At the head of this push, is the board chairman of Texas History Trust and graphic designer Michelle Haas. Emails between Haas and Texas Historical Commission board member David Gravelle obtained by Texas Monthly revealed an “eight-month” period of Haas advocating for the removal of 23 books including White Rage and Stamped From the Beginning which detailed the difficult history of slavery and race relations within Texas.
Haas’s displeasure with these books can be understood by her lengthy history of critiquing historical accounts of slavery, maintaining that the current narrative was “overly harsh” in her book 200 Years a Fraud, an annotation of the highly acclaimed memoir turned movie Twelve Years a Slave.

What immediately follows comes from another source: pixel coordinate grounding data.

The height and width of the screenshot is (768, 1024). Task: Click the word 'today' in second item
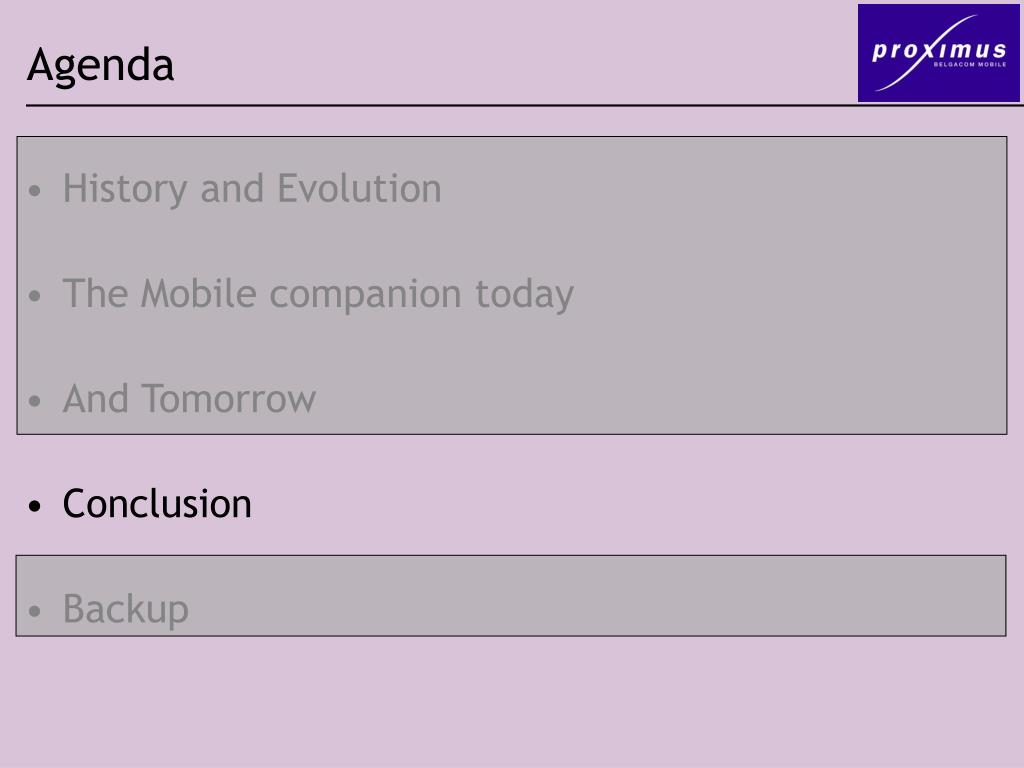click(x=524, y=295)
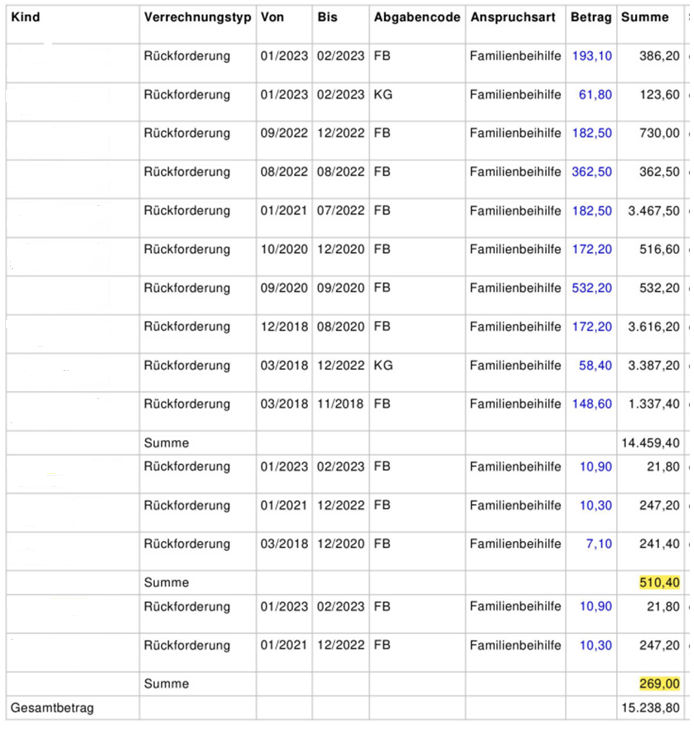694x730 pixels.
Task: Click the Von column header
Action: [x=271, y=18]
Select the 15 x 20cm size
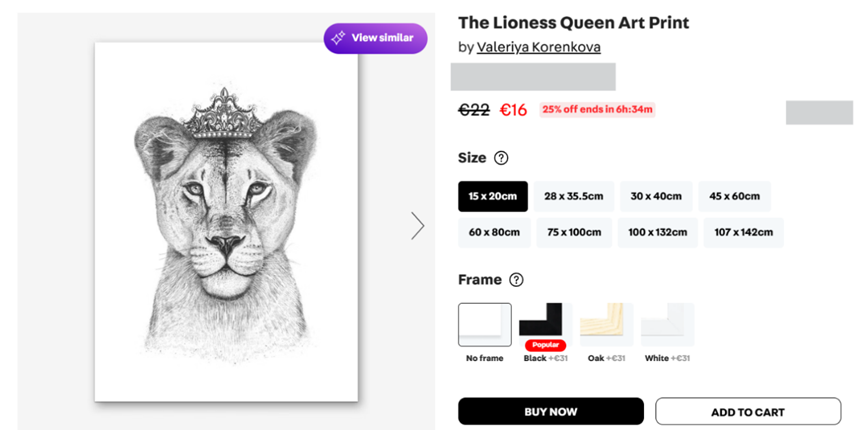865x430 pixels. pos(493,197)
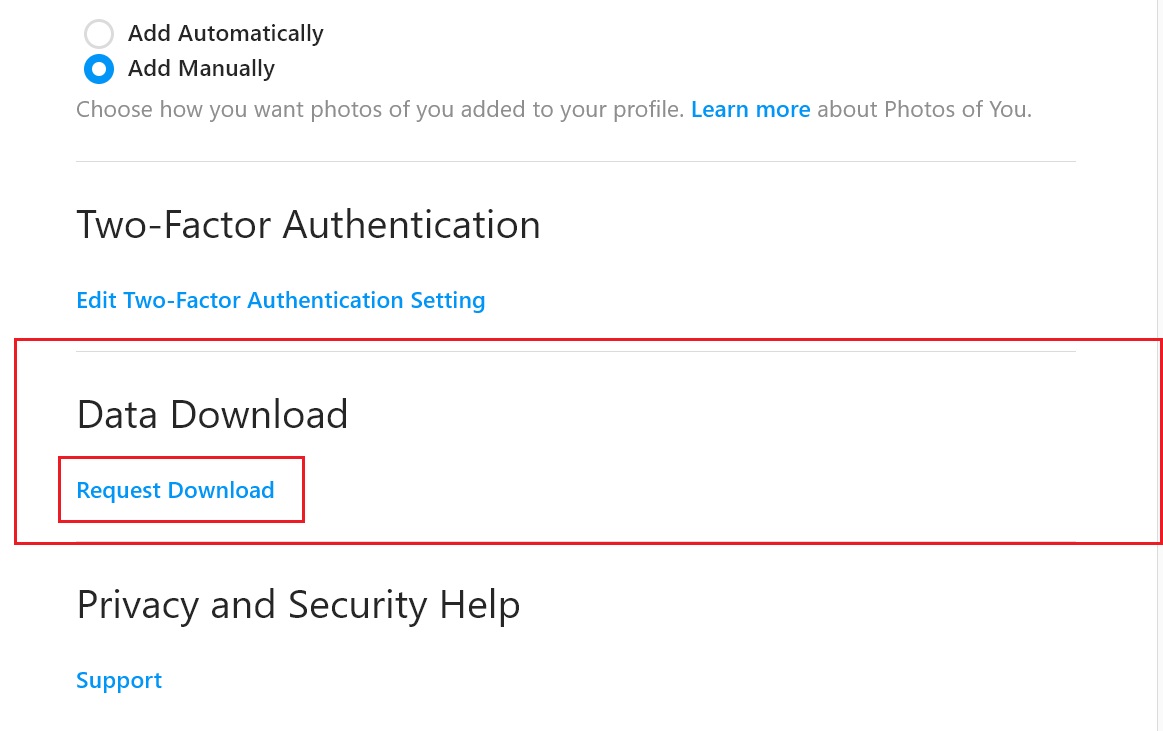Viewport: 1163px width, 731px height.
Task: Open the Support link
Action: tap(119, 680)
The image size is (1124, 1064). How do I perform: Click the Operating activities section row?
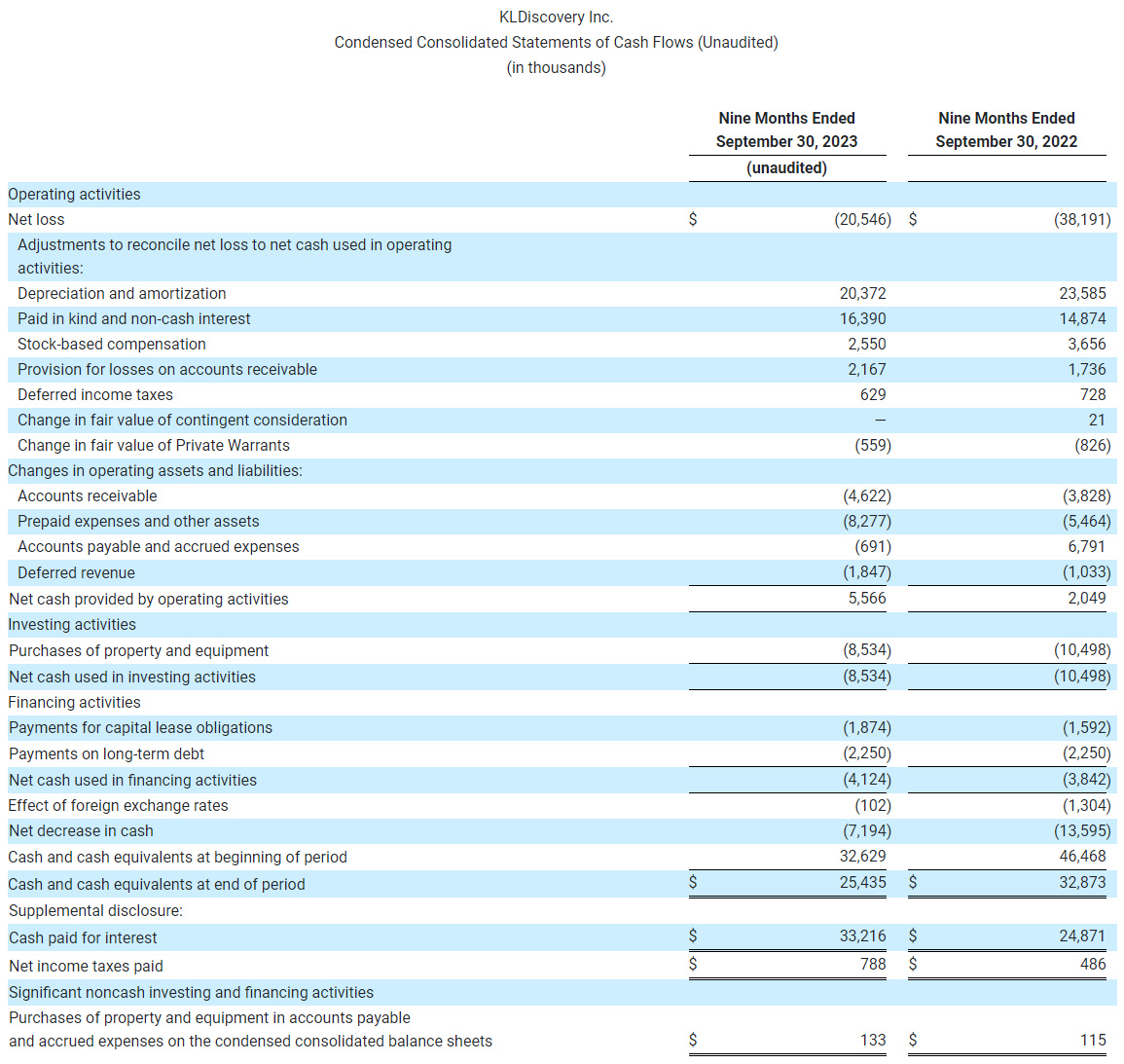click(x=74, y=194)
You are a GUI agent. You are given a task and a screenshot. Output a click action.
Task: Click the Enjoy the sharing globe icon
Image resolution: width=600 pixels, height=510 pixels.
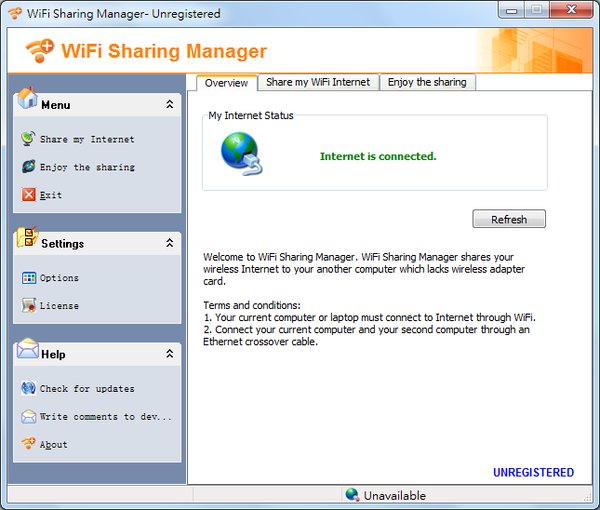pos(28,166)
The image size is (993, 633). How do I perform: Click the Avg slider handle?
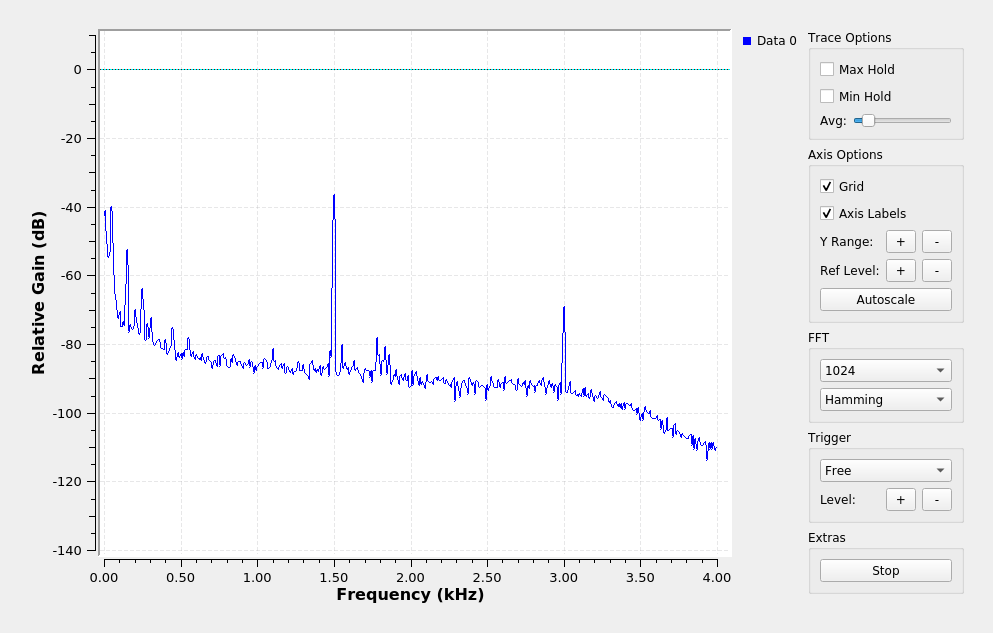click(x=868, y=121)
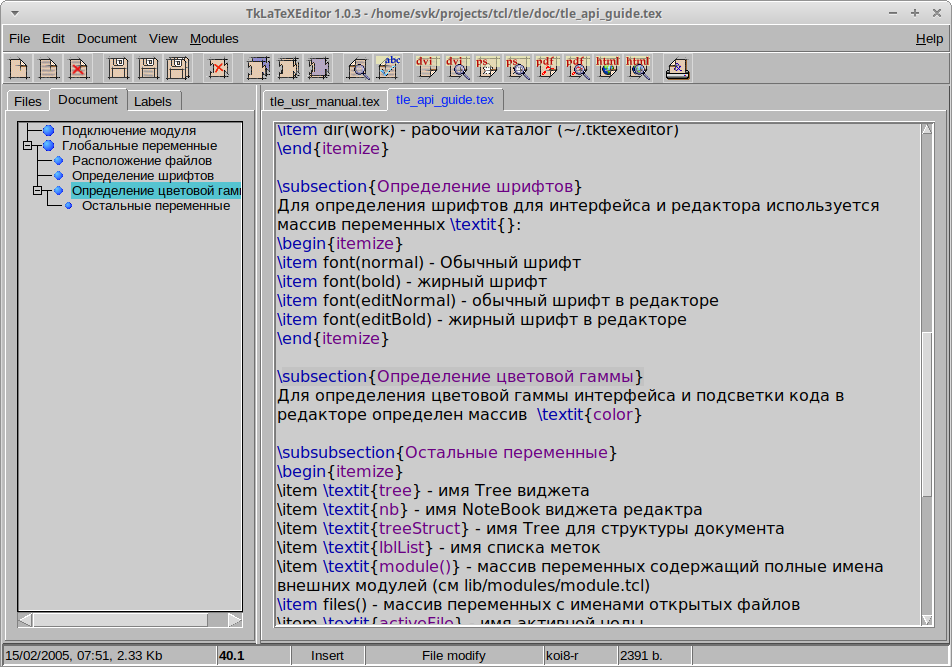This screenshot has height=667, width=952.
Task: Switch to the Labels panel tab
Action: pyautogui.click(x=152, y=101)
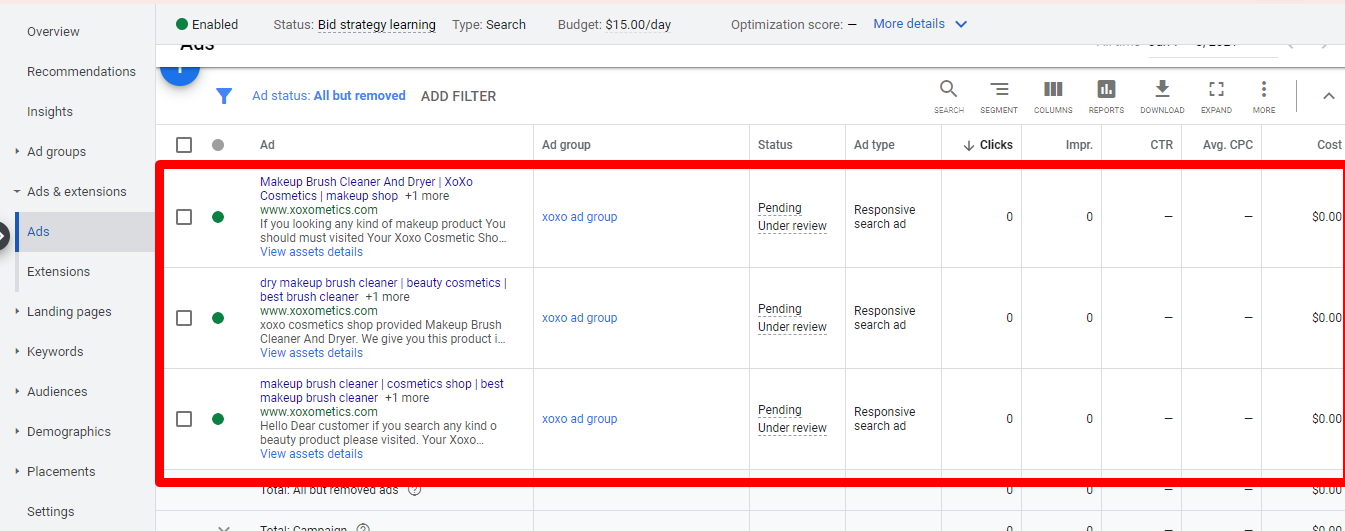The width and height of the screenshot is (1345, 531).
Task: Collapse the toolbar using the up chevron
Action: click(1328, 96)
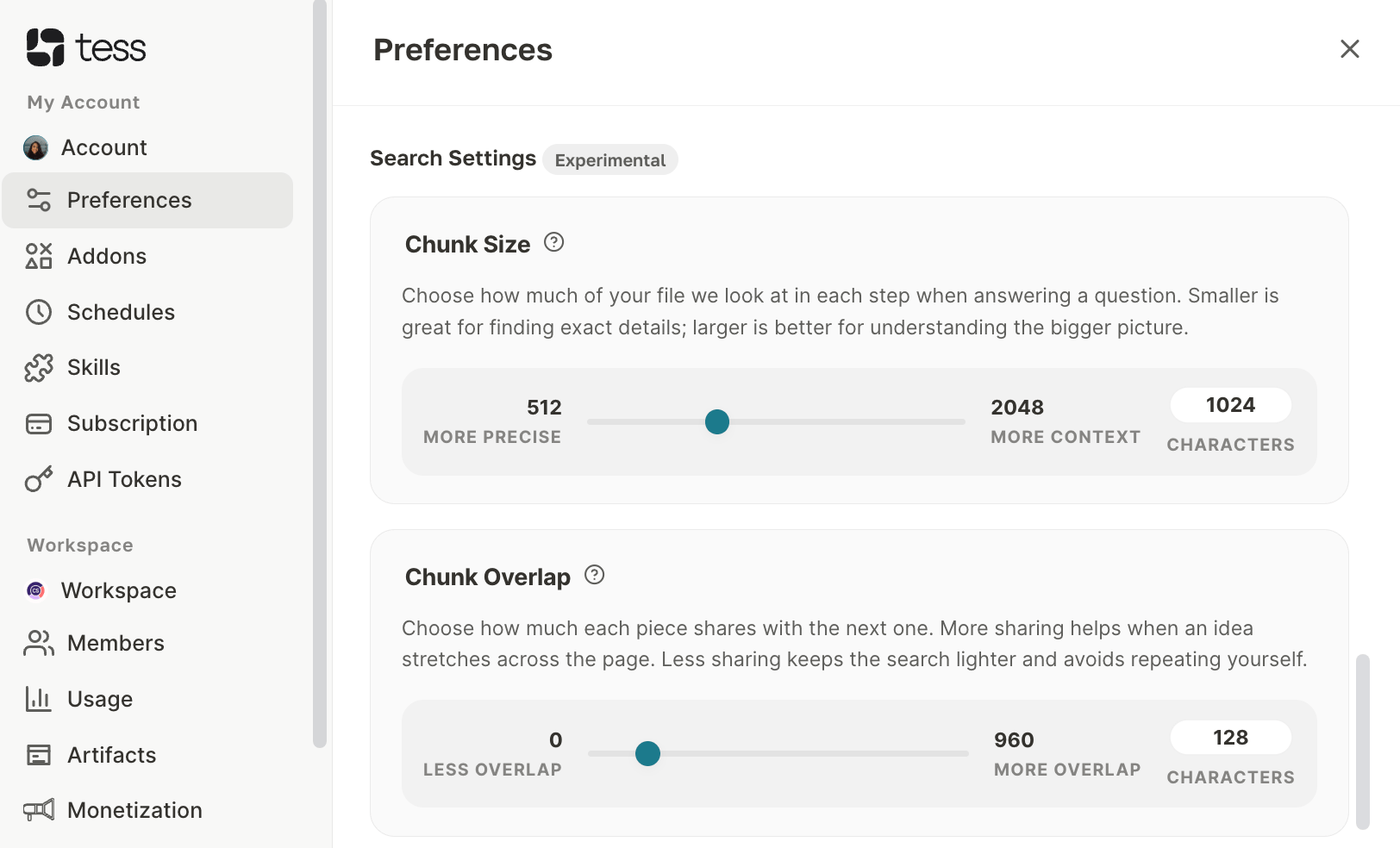Click the Monetization megaphone icon
Screen dimensions: 1400x848
tap(39, 810)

Eventually, Gavelle conceded to her requests and called for a removal policy of the books Haas had requested, deeming them “non-historical” in one email to the commission’s committee chair.
“…Create a policy which focuses on the only books/gifts subjects that can be placed in a site should be about Texas history. Put the non-historical books in a box and remove them. Waiting on the bureaucracy to move isn’t good enough. The visitor who visits a gift store today will get an impression from the books. Is it the one we want them to have?” wrote Gravelle. “As Committee Chair, maybe you can help.”
Texas Monthly has noted that out of the 87 titles initially available for sale in June at the two Brazoria County plantation sites, only 39 remain. Haas celebrated her successful campaign in an email to her supporters.
These latest bans set a scary precedent for historical sites within the southern US. More cases like this could find their way across the entire country if nothing is done.